The hidden foundation of plant success
Root systems are the hidden foundation of plant success, regulating water and nutrient uptake, stress response and vital interactions with the soil environment.
"If you're only looking at the aboveground plant, you're only getting half the story," said Larry York, ORNL senior scientist who specializes in studying roots and works closely with APPL.
Roots are difficult to observe directly, historically requiring invasive, labor-intensive sampling methods that limit real-time insights.
To generate root data more quickly, APPL scientists developed a robotic imaging platform using rhizoboxes - clear, flat boxes containing plants growing in soil and equipped with a sliding cover to block light. As each rhizobox moves into an APPL imaging chamber, the cover is robotically removed and the root environment is imaged using a high-resolution color camera and a near-infrared camera.
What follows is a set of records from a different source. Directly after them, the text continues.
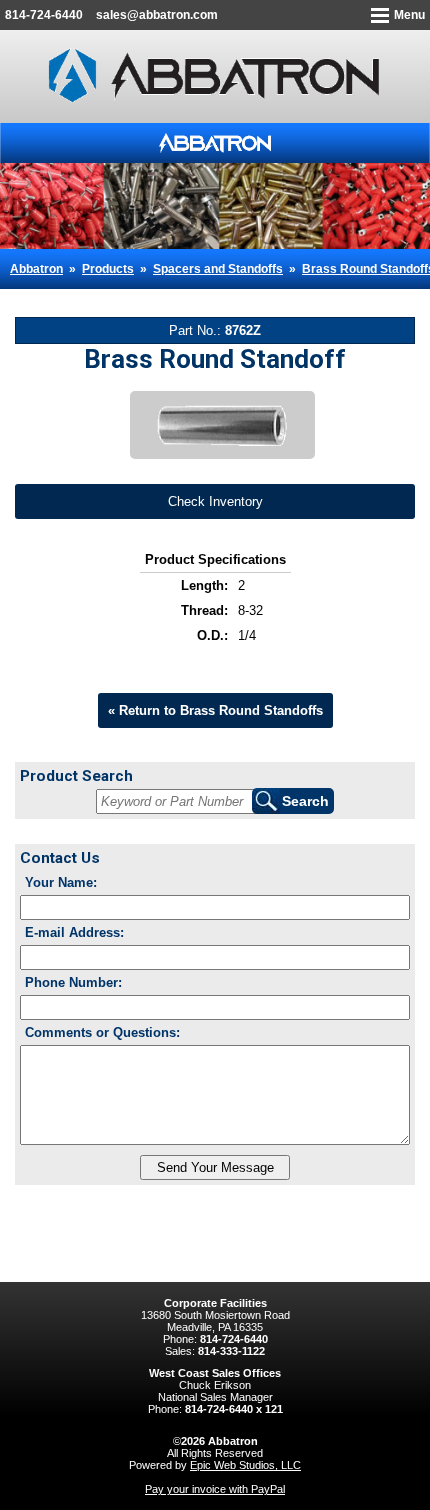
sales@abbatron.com (157, 15)
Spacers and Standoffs (218, 269)
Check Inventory (215, 501)
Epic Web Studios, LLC (245, 1465)
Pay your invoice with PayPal (215, 1489)
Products (108, 269)
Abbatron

The system operates autonomously 24/7 over the course of an experiment.
The system generates large amounts of data as plants and their roots grow, including information on traits such as root length and diameter, nutrient and mineral uptake, and water content of the roots and surrounding soil.
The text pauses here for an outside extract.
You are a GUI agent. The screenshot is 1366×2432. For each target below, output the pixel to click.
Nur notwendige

"With APPL's enhanced capabilities, we can for the first time simultaneously link aboveground and belowground performance in the same plant at the same time across multiple modalities," said Jerry Tuskan, director of the DOE Center for Bioenergy Innovation and Corporate Fellow at ORNL. "We can look at, for instance, photosynthesis function aboveground and water uptake belowground, enabling associations between plant anatomy and function above and below. That is a unique capacity of APPL; no other facility in the world can do that."
APPL root imaging and analysis at a glance:
- 500-plus rhizobox capacity
- 30x40-centimeter viewable window
- Variable box angle to encourage visible root growth
- Variable watering depths - top, middle and bottom
- 24/7 robotically controlled imaging
- High-resolution color camera for structural root measurements
- Near-infrared high-resolution camera for imaging physiological data such as water uptake
- Up to 1 terabyte of data collected per week on roots and shoots
- AI-assisted data analytics
APPL's belowground imaging system "gives us a perspective that we can't get easily today in the field, where we're limited to a sample collection at a defined point in time," Tuskan added. "In APPL we get a time series perspective and an autonomous sampling method that leaves the plant and its roots intact for future study."
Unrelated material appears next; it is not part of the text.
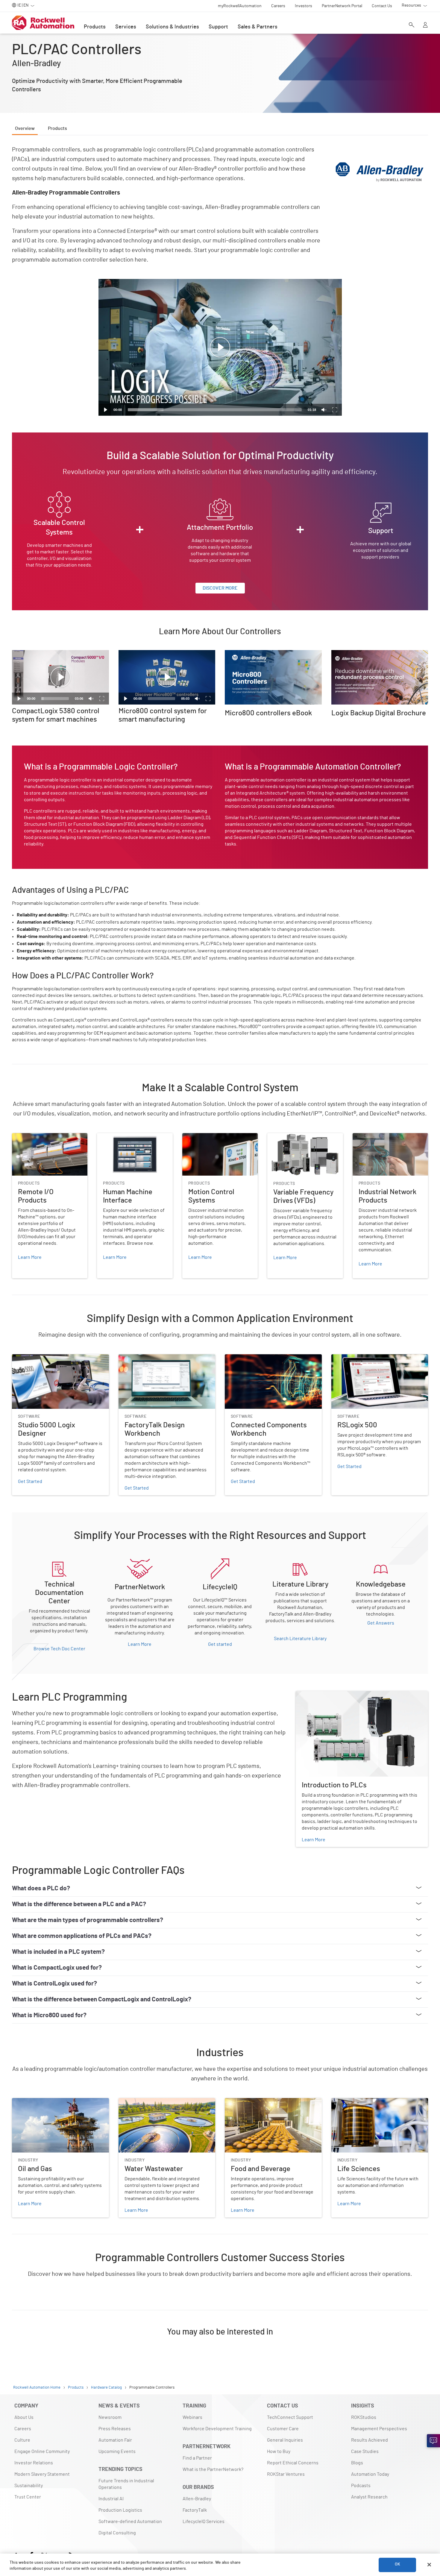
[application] (220, 347)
Certain features such as the ability to water at different depths can simulate various growing scenarios as well, Tuskan said. Watering from below simulates conditions in which groundwater elevates the water table, a time when plants get their water from below. Watering from above mimics how water percolates down through the soil.
The use of automation, advanced imaging and AI enable scientists to rapidly answer such questions as whether plants are investing more in roots or shoots, a basic question in plant science, York said. APPL's analytics and the combination of below- and aboveground data will let scientists examine such ratios across different plant genotypes and soil treatments to answer questions such as how plants are responding to drought, and which roots support colonization of plants by beneficial soil microbes. Integrating whole-plant data allows new perspectives on how shoots and roots work together to drive plant performance.
Time series, whole-plant analysis enable deeper insights
"You're not just doing a one‐off destructive harvest," York said. "By imaging roots in situ [in place], the system captures the behavior of the entire plant over time, enabling assessment of traits such as lateral root formation or overall root shifts as water availability changes. You're getting a profile of root system architecture, root density and how that relates to processes like water uptake."
For researchers such as Melanie Mayes, an ORNL Distinguished Scientist who focuses on how belowground resources such as root distribution, soil moisture, nutrients and microbes influence aboveground processes, APPL's root capability is a welcome advancement.
"Plant growth is informed by what roots are doing and our current capacity to see roots is extremely limited, representing only a snapshot in time," Mayes said. "What APPL enables is deep insight into how plants are taking up things like water, nutrients and can even act as hyperaccumulators of critical minerals." APPL could also help scientists better understand soil pore structure - which determines how well soil can store and transmit water, air and nutrients - by running experiments using soil collected from field sites of interest.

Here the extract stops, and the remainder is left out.